We took a road trip this weekend. Met a new friend and had a Great time!!

Riding Shotgun
Mom are we there yet?
this doesn't smell like Vancouver
Wake me up when we get there


----------



## DaneMama (Jun 27, 2008)

Bailey always rides shotgun with me...and oh the looks we get with her there! Her head hits the roof of my car LOL

I love the second picture...very cute. I love mastiff faces :biggrin:

Thanks for sharing!


----------



## luvMyBRT (Mar 8, 2010)

There's my new buddy!! :biggrin::biggrin:
What great pics.! He is just gorgeous.
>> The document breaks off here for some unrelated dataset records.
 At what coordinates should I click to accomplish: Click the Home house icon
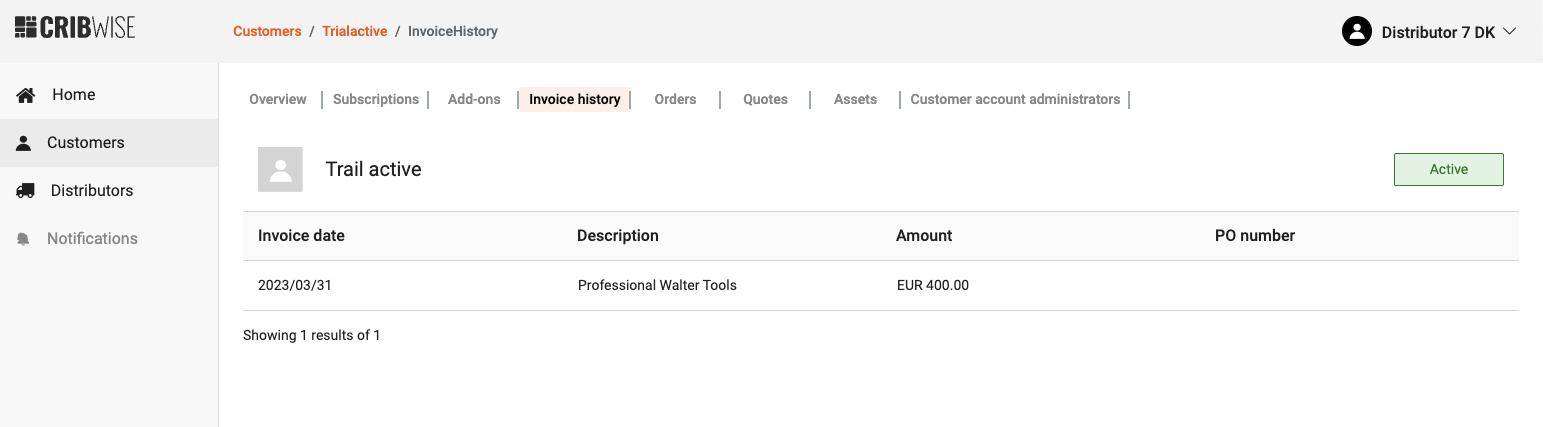[26, 95]
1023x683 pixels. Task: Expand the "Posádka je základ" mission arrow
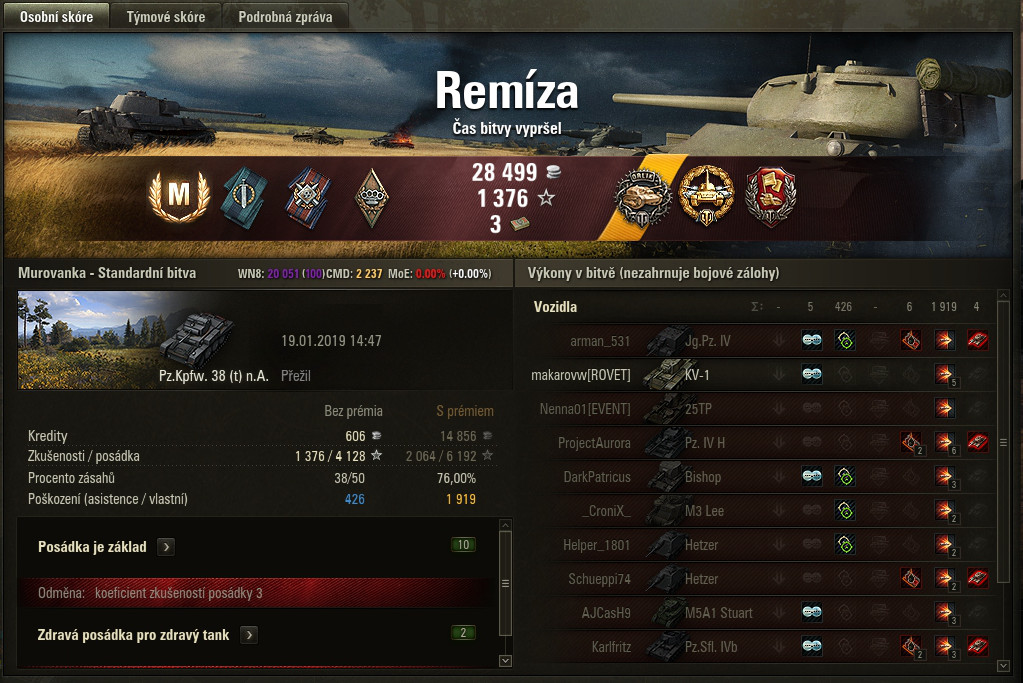click(166, 547)
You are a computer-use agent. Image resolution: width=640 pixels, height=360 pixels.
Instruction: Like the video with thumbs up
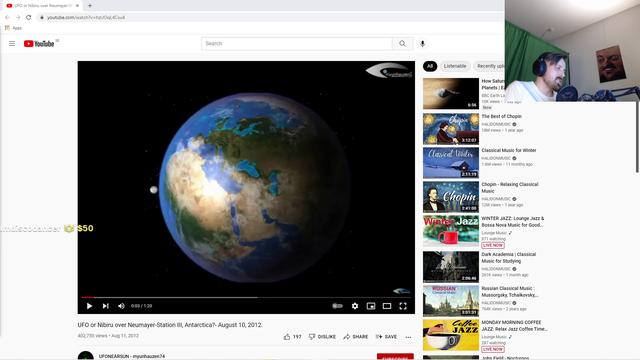292,337
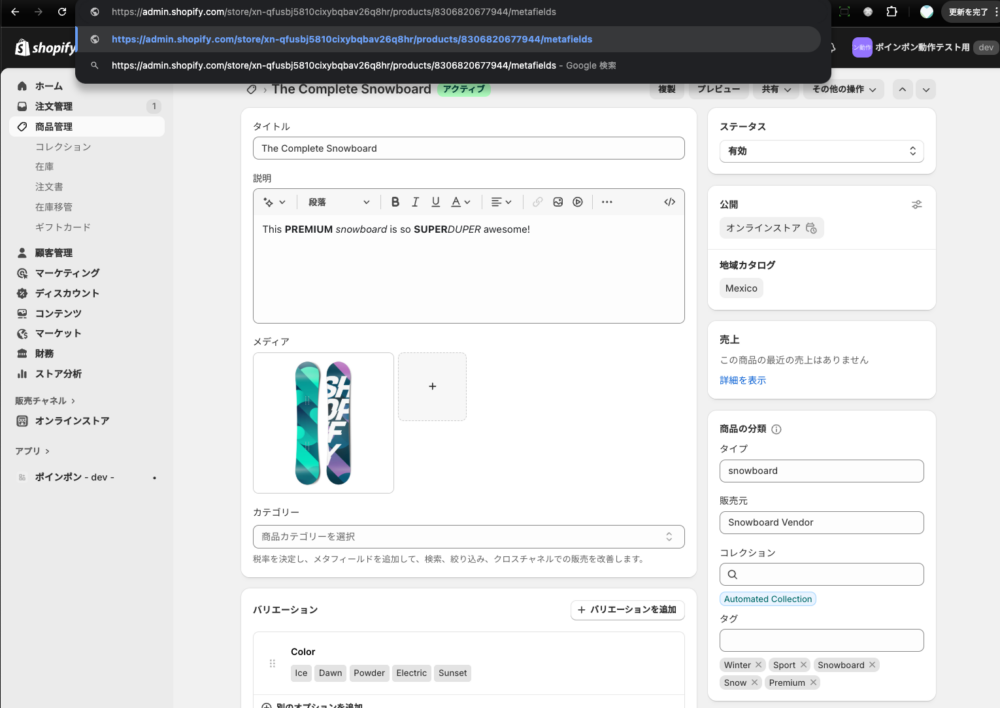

If he would like, I can send him a few pinecones! :tongue:


----------



## 3RingCircus (May 24, 2010)

How cute! I just love big dogs, as if you can't tell. Looks like a real sweetie.


----------



## Khan (Jan 17, 2010)

saraj2878 said:


> There's my new buddy!! :biggrin::biggrin:
> What great pics.! He is just gorgeous. If he would like, I can send him a few pinecones! :tongue:


LMAO!!
Guess you should just skip feeding Duncan the Orijen and just go to the park and get some pinecones!! How easy would that be! We fuss over feeding them right, when all we really need to do is just find a pine tree! Hahaha:biggrin:


----------